Exercise: Every record below should be repeated exactly, with the pictures left out.

=== Input ===

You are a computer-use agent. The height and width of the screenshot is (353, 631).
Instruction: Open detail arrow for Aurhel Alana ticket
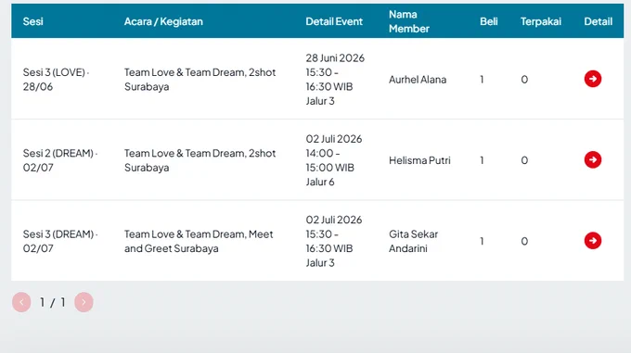pos(593,79)
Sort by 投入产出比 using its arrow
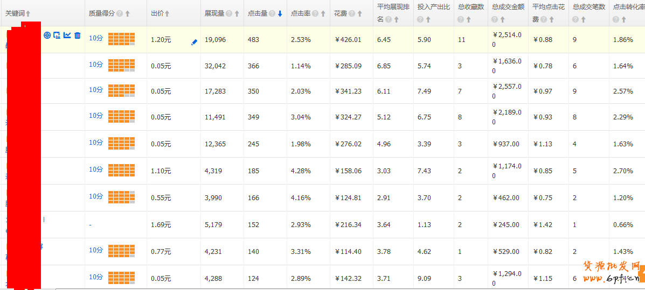 point(428,19)
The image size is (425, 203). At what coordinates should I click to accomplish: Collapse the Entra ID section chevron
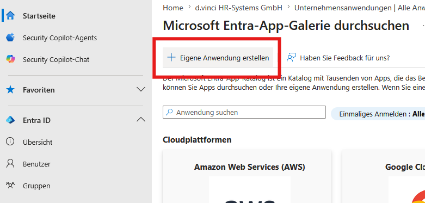tap(141, 120)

===

Task output:
You are a computer-use agent. The height and width of the screenshot is (353, 631).
Instruction: Open detail arrow for Aurhel Alana ticket
pos(593,79)
Sort by 投入产出比 using its arrow
 point(428,19)
The image size is (425, 203). At what coordinates should I click to accomplish: Collapse the Entra ID section chevron
tap(141, 120)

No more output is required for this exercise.